Let’s start with the benefits of online resources:
- first and probably the most sought out aspect is the fact that they’re mostly/usually free or very cheap;
- the quantity or articles is growing at an ever accelerating pace;
- they’re easy and fast to find and browse;
- most of them are easily searchable either by using their own internal engine or through Google;
- the content can be updated regularly, as soon as fresh information becomes available;
- often the community will increase the quality and quantity of the materials;
- at times it can provide access to high resolution photos/vector resources which you can use directly in your projects or learn from them;
What about the downsides of using websites as your main source of information:
- the content’s quality as well as its presentation varies greatly and you don’t always have the certainty that what you’re reading is correct;
- there’s a lot more content targeted towards beginners as it’s easier to create. This means there are more duplicates/redundancy and they won’t help you as much once you go past a certain level;
- there’s no guarantee that the content will be online forever. Websites come and go all the time, so you might find one day that the article you’re looking for it’s no longer there.

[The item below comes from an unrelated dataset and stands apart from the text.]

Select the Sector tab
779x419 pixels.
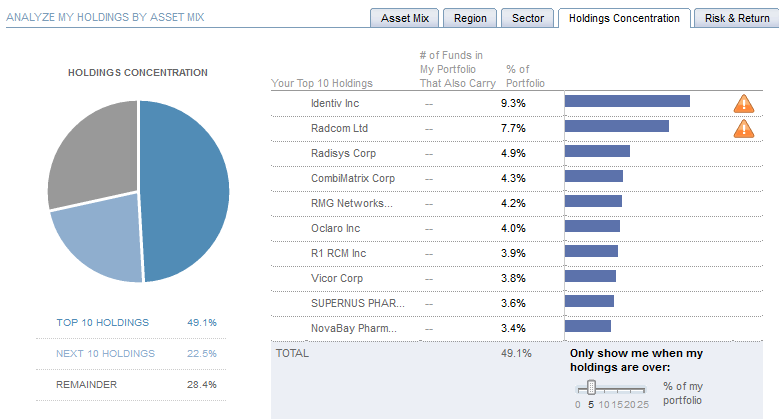(x=527, y=18)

- due to the technical limitations imposed by the computer monitors, reading extensive blocks of text is both tiresome and is associated with health risks such as permanent eye strain;
Now let’s see why books are so special:
- the information presented in them goes through a lot of filtering and checking which means they’re more reliable and better than their online counterpart. This also means that visual examples are a lot less subject to fads and last year’s fashion trends.
- great books are focused on a certain subject. This makes it actually faster to find what you’re looking for than having to go through pages of search results and then hunt through dozens of websites.
- design and photography books in particular are usually true works of (modern) art in their own right. Their overall look is maybe as important as the information they provide so a lot of time and effort is put into designing them. They will even act as livings examples of publication design.
- They are a lot friendlier to your eyes than their electronic versions.
- Information is persistent. Unless it goes through a flood, fire or a nervous breakdown you’re pretty sure it’s going to last you a lot of years from now.
- You can carry and use them anywhere (weight restrictions apply of course) without the need for Internet access. Picture reading about Greek inspired typefaces on a Greek island.
Still, the books have some faults of their own:
- all the eye candy comes at a price, which can range from the so called “steal” to more prohibitive values. This is usually an issue for self taught young designers breaking into the industry. Best way is to see it as an investment in yourself.
- while trying to find information, you’re at the mercy of those who designed the books. Even the best publishing houses can drop the ball at times and make you burn the pages from to much flipping while trying to find something.
- there’s no way to search faster and the index (which might be included or not) can only get you so far. That’s why you’ll probably have to take notes and slow down if you’re planning to revisit the book anytime in the future;
E-books seem like the logical compromise between these two. However, as far as the arts go, they’re still in their infancy, with not many publishers offering PDF versions of their print catalog. Ideally, you would have the paper version on your shelves for those moments when you can take it one page at a time and also the digital version on your hard drive for easy access.
Hopefully, in time, i’ll be able to turn this into a more extensive rundown of the benefits and issues you’ll have to face when selecting between websites and books as your main source of informal design training. Yet, as mentioned in the beginning, the point is to mix them in order to get the best of both worlds. While websites will keep you up to date, ready for whatever’s fresh in the industry, books will provide you with a more laid back approach where you can just sit down, relax and enjoy that wonderful texture and scent.